Introduction

Approximately 209,000 patients experience in-hospital cardiac arrest (IHCA) in the United States annually1. Twenty-four percent of patients with IHCA survive to hospital discharge; among these patients, 14% sustain significant neurological disability1.

When treating cardiac arrest, point-of-care blood testing may yield important diagnostic information and guide therapeutic management during cardiopulmonary resuscitation (CPR). For example, the diagnosis of hyperkalaemia could enable the clinicians to rapidly administer potassium-reducing agents to reverse this life-threatening electrolyte abnormality during CPR2. However, clinical data on point-of-care blood gas analysis during CPR are limited.

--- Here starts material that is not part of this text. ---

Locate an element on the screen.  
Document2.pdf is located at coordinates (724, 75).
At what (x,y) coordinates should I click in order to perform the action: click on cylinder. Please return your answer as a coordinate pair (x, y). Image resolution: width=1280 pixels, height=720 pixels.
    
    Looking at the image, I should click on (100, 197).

For epidemiological and research purposes, aetiologies of out-of-hospital cardiac arrest are usually categorised into medical and non-medical causes based solely on contextual data without the incorporation of diagnostic testing3. Thus, substantial heterogeneity exists between patients even if they are classified within the same category. In scenarios such as prehospital CPR, this crude classification system may be necessary; nonetheless, for IHCA resuscitation, a more elaborate categorization may facilitate the application of appropriate therapeutics. For example, studies4,5 indicated that tracheal intubation during CPR may cause harm for patients without respiratory failure prior to IHCA but may not do so for patients with prior respiratory failure.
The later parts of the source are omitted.